Fair trade has historically focused on partnering with democratic, producer-led cooperatives. Organized farmers and artisans are better equipped to negotiate with buyers than individual producers. Subsequently, the many positive impacts of fair trade are deepened with the existence of a democratic organization. FTUSA’s foray into apparel undermines and dilutes the essence of fair trade with its focus on factories where workers often lack independent forms of organization such as worker-ownership or democratic unions. Considering near universal low-minimum wage laws and lack of institutional protection for workers, third-party certification alone cannot ensure living wages and adequate worker protection in piece work or for- hire scenarios in the majority of the world. So-called “Fair Trade Committees,” established to distribute the fair trade premium to beneficiaries, are not an adequate substitute for independent workers organizations and are often controlled by the undue influence of management and other company representatives on the committee.
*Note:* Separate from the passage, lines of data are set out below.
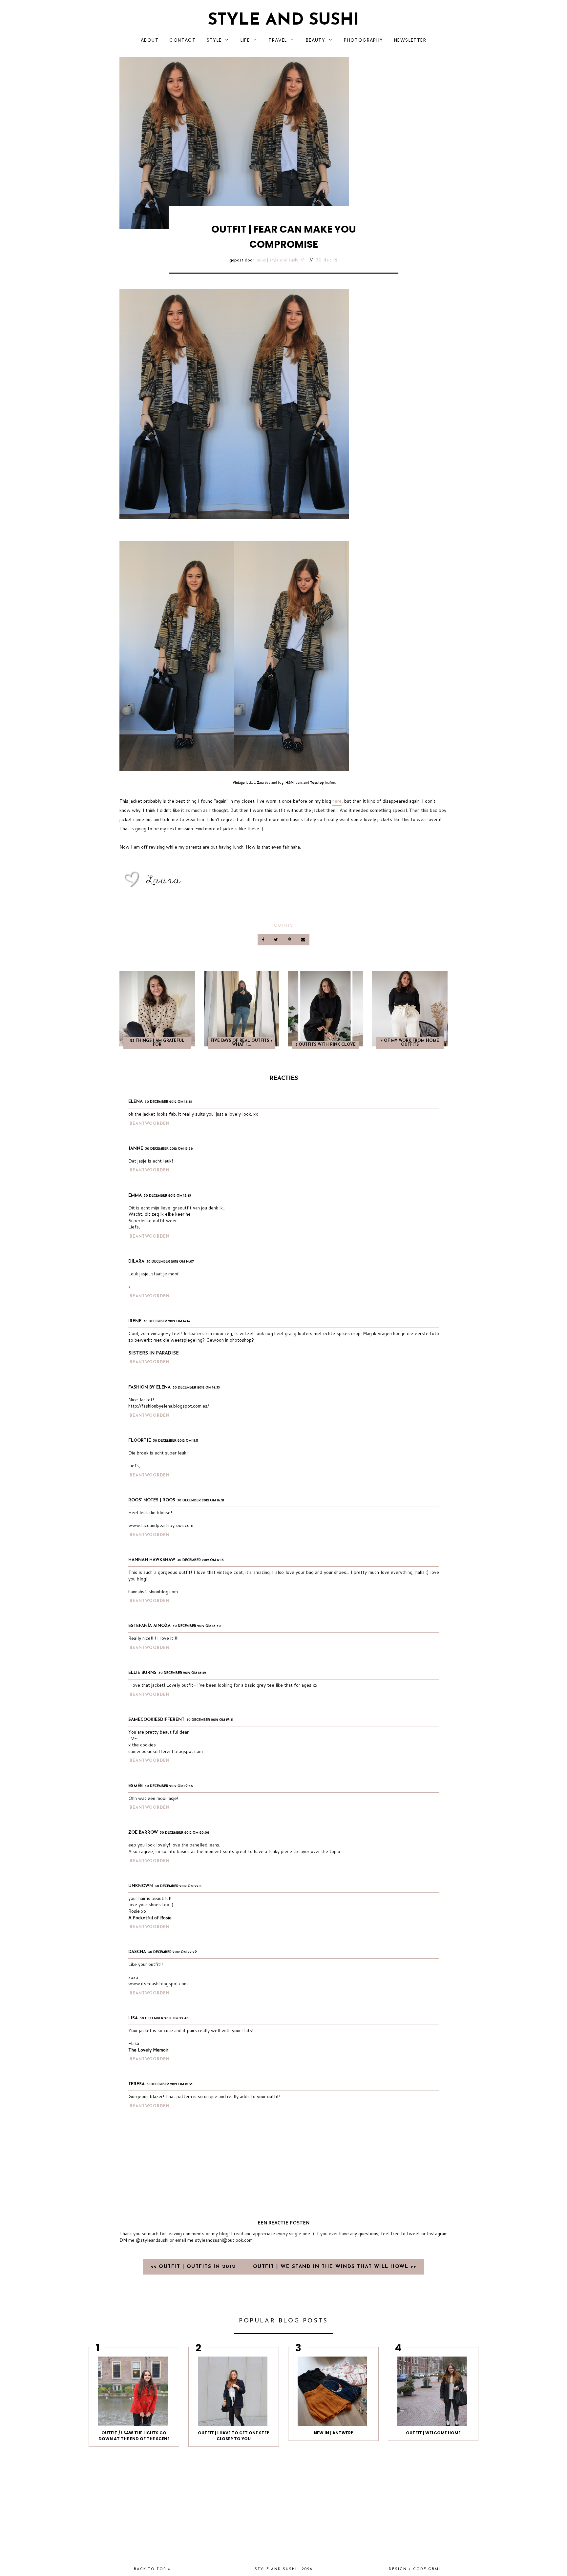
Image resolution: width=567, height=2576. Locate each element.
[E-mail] (302, 939)
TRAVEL (277, 40)
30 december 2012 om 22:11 (178, 1886)
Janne (135, 1148)
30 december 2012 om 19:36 (169, 1786)
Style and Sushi (283, 20)
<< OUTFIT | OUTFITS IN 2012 (194, 2266)
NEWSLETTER (410, 40)
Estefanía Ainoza (149, 1626)
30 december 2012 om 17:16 (200, 1560)
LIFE (245, 40)
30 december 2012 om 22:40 (164, 2018)
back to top (151, 2569)
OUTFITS (283, 925)
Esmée (135, 1786)
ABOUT (149, 40)
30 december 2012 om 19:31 (209, 1720)
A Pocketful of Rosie (150, 1917)
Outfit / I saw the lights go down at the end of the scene (134, 2436)
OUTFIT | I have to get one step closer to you (233, 2436)
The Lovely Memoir (148, 2050)
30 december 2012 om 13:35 (168, 1102)
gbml (435, 2569)
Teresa (136, 2084)
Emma (135, 1195)
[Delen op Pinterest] (290, 939)
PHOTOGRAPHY (363, 40)
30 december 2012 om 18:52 (182, 1673)
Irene (134, 1321)
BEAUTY (315, 40)
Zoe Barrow (143, 1832)
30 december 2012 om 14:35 (196, 1388)
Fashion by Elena (149, 1387)
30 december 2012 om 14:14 (166, 1321)
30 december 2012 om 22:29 (172, 1952)
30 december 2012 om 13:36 (169, 1149)
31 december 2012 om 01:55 (170, 2084)
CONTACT (182, 40)
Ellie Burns (142, 1673)
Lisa (133, 2018)
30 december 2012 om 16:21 (200, 1500)
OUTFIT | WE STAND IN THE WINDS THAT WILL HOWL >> (335, 2266)
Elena (135, 1102)
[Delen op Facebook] (264, 939)
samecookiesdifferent (156, 1720)
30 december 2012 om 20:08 (184, 1833)
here (337, 801)
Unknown (140, 1886)
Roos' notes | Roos (151, 1500)
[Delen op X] (277, 939)
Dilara (136, 1261)
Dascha (137, 1952)
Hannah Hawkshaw (151, 1560)
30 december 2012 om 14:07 (170, 1262)
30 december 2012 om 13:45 (167, 1196)
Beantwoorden (150, 1124)
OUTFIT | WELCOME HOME (433, 2433)
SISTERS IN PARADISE (153, 1353)
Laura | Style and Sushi (277, 260)
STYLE (214, 40)
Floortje (139, 1440)
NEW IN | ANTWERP (333, 2433)
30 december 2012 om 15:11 (175, 1441)
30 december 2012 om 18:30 (197, 1626)
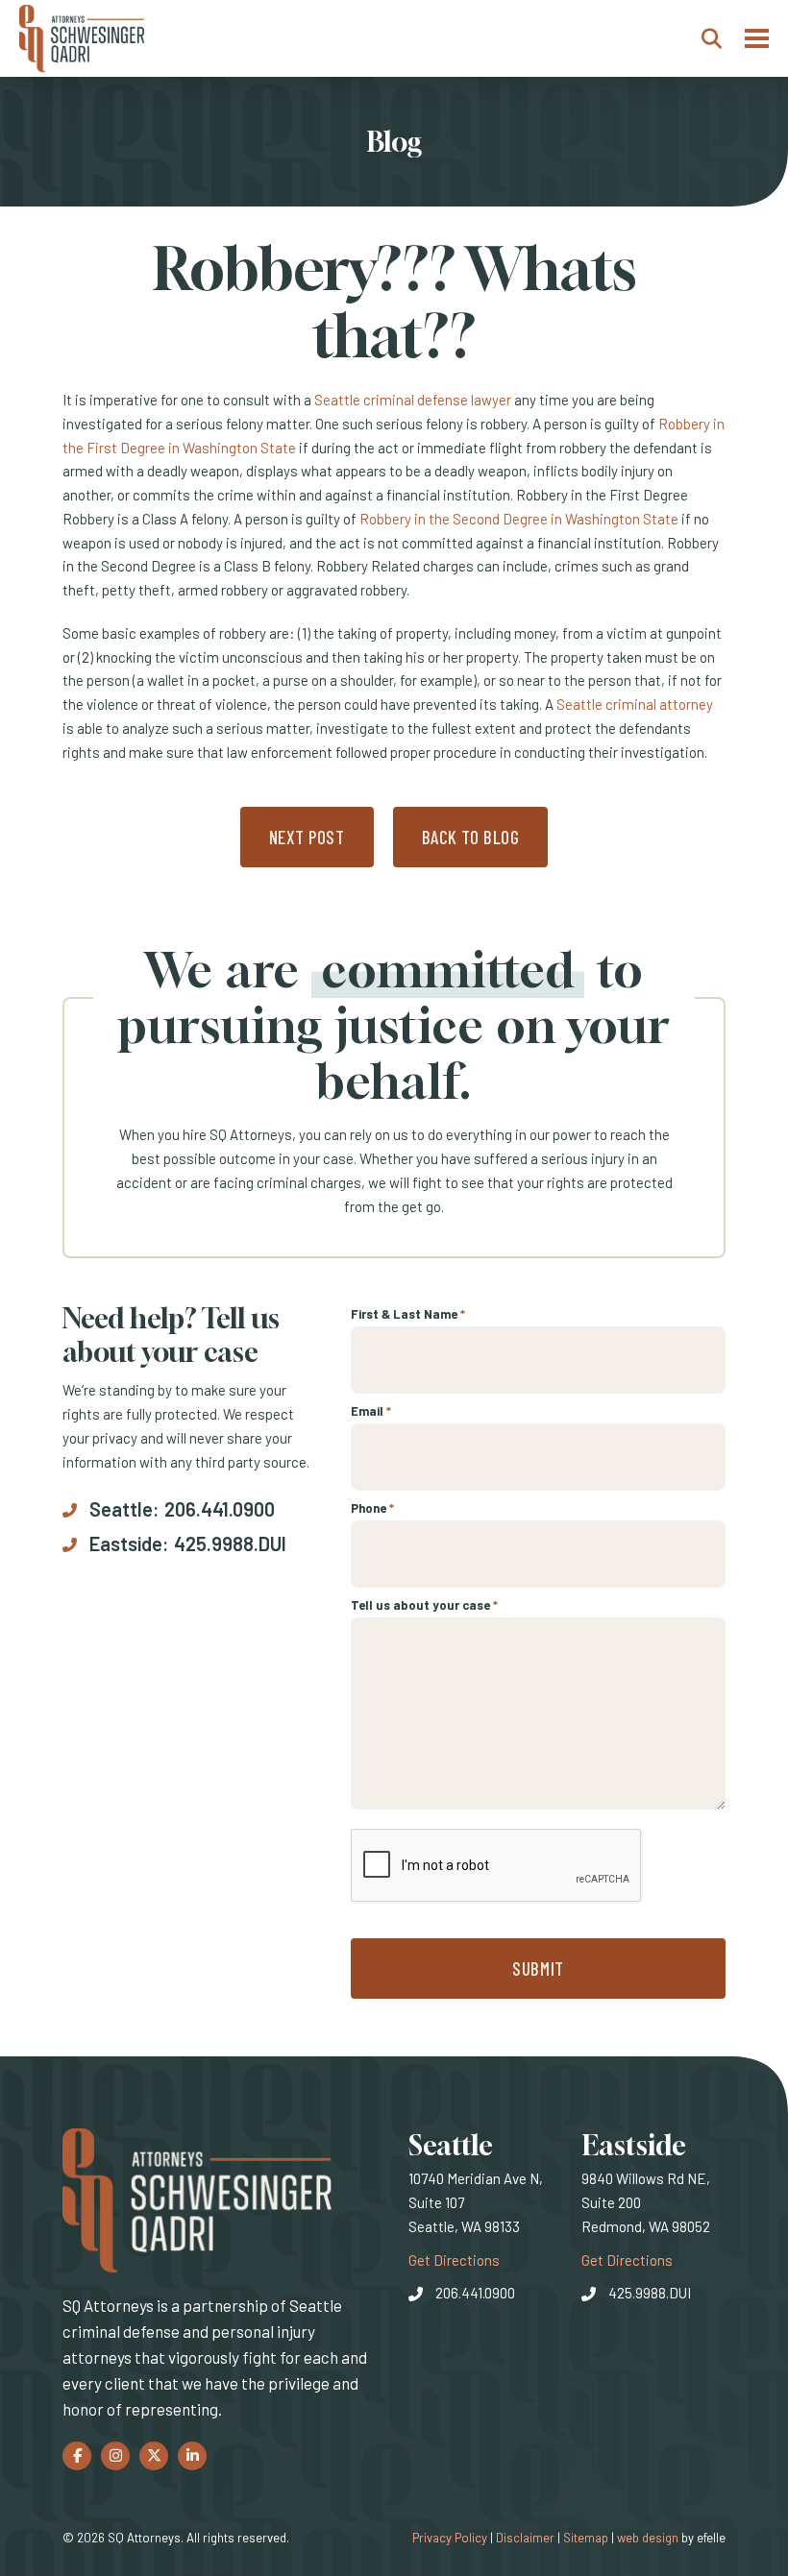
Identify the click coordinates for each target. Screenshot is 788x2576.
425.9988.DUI (230, 1543)
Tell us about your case (424, 1605)
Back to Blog (471, 837)
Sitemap (585, 2537)
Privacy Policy (449, 2537)
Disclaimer (525, 2537)
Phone (372, 1508)
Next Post (307, 837)
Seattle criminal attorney (634, 704)
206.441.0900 (219, 1508)
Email (371, 1411)
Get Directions (454, 2259)
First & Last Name (408, 1314)
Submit (537, 1968)
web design (647, 2537)
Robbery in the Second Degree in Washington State (518, 518)
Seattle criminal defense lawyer (412, 399)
Ultimately what distinguishes social audits from fair trade is that social audit system and process is largely top down, focusing on a very minimum set of criteria (minimum wage laws, health and safety, etc) and not meaningfully engaged in worker empowerment or transforming the supply chain and trading terms. Fair trade premiums in the apparel sector, ranging from 1-10%, are a poor substitute for living wages and empowered workplaces. Expanding fair trade to the apparel sector without coordination with major labor movement advocates or trade unions, and in fact in spite of labor organizations expressing concern about the program moving forward, undercuts the deep and transformative impact that distinguishes fair trade from other social auditing programs.
To the extent that social audits may extend some benefit to workers over “business as usual,” established options already exist, such as Social Accountability International. To truly improve the lives of factory workers on a large scale will take more than voluntary measures or market place solutions. And to achieve fair trade as originally envisioned, empowered and democratic workplaces must be a baseline requirement.